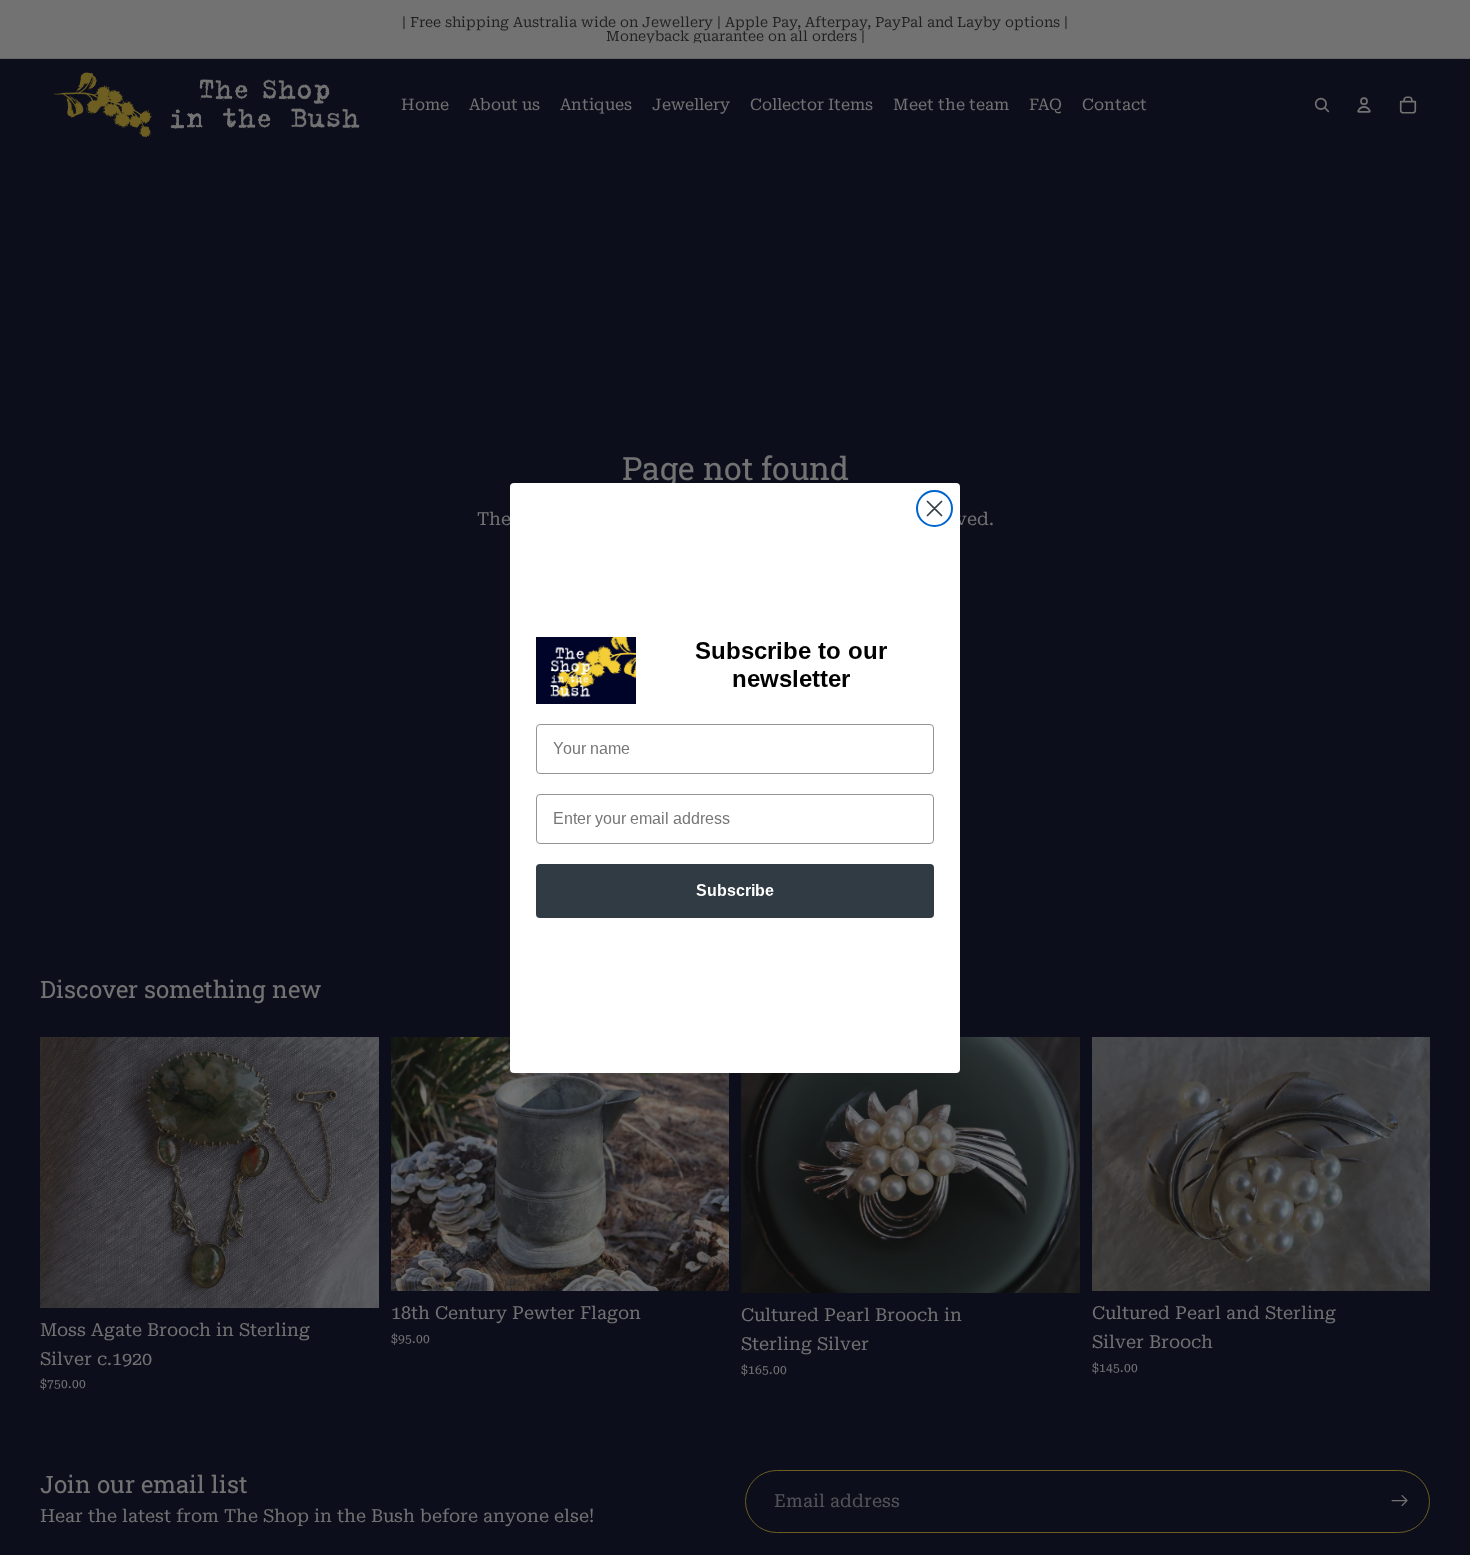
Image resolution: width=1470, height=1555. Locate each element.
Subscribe (735, 890)
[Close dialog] (934, 508)
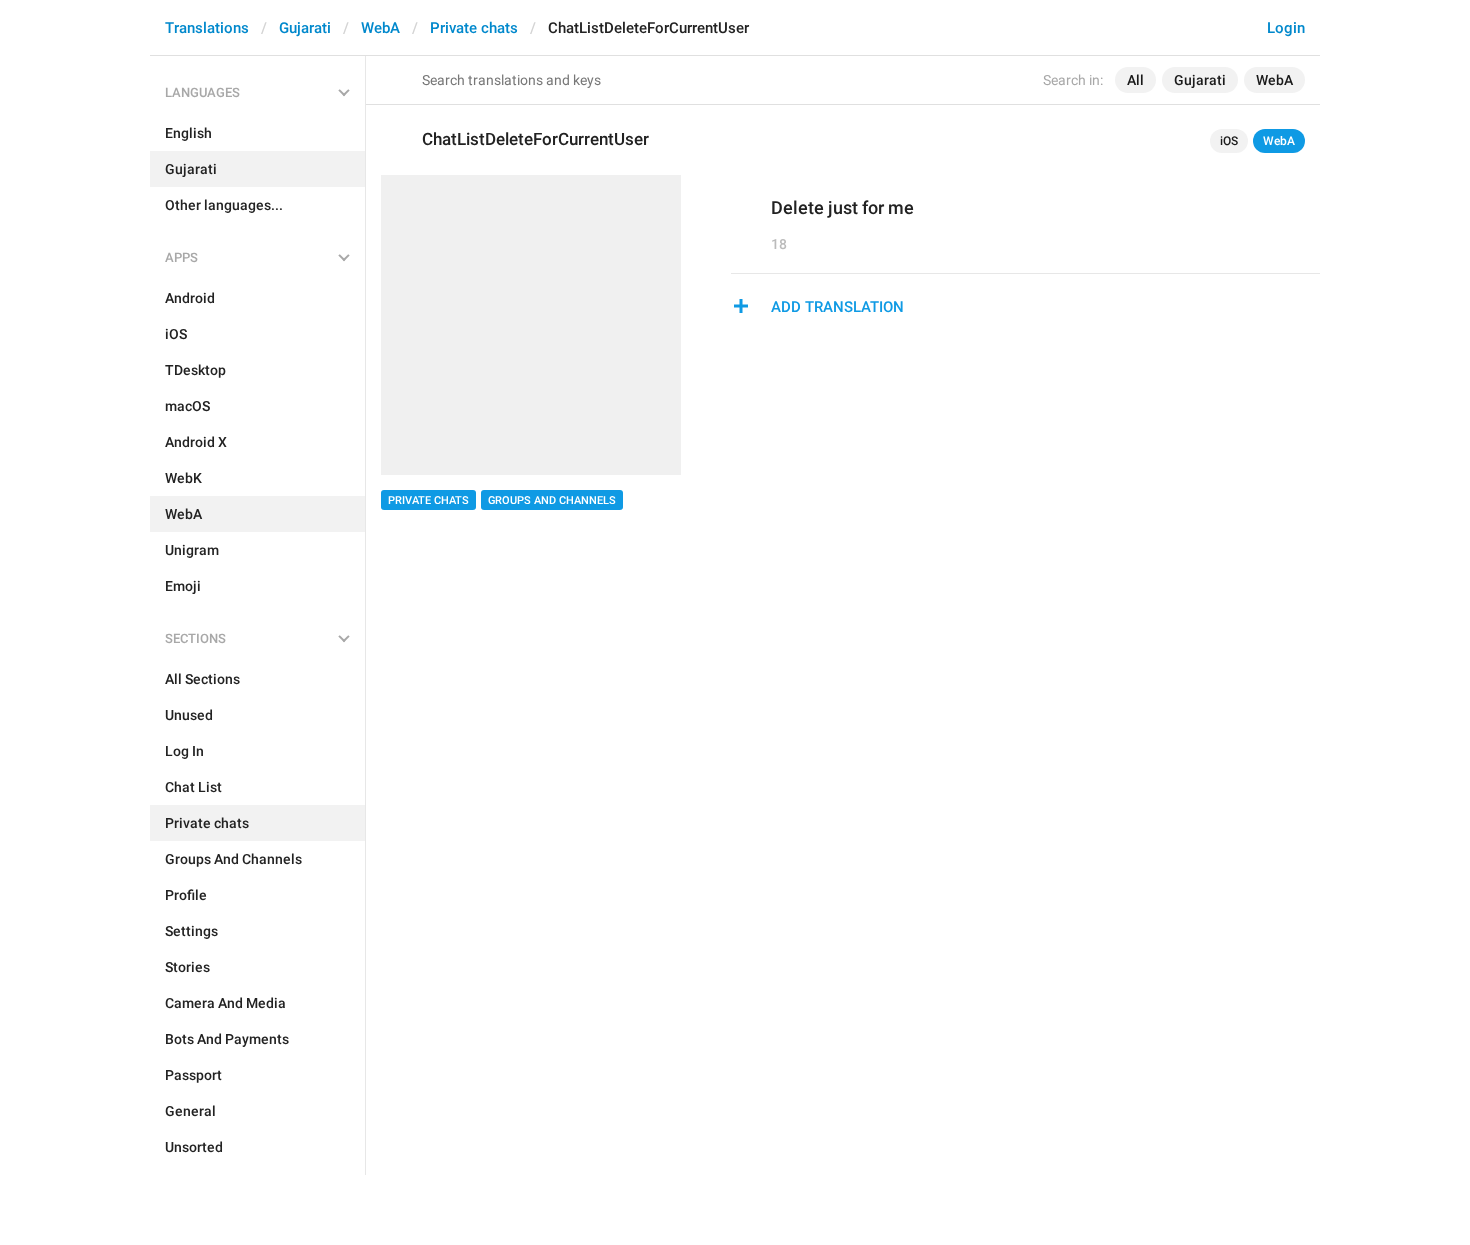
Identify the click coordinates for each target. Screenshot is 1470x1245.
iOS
•••••
Aim of the task: From the entries above, tally every line holding the string "each". Give only the count.

Response: 2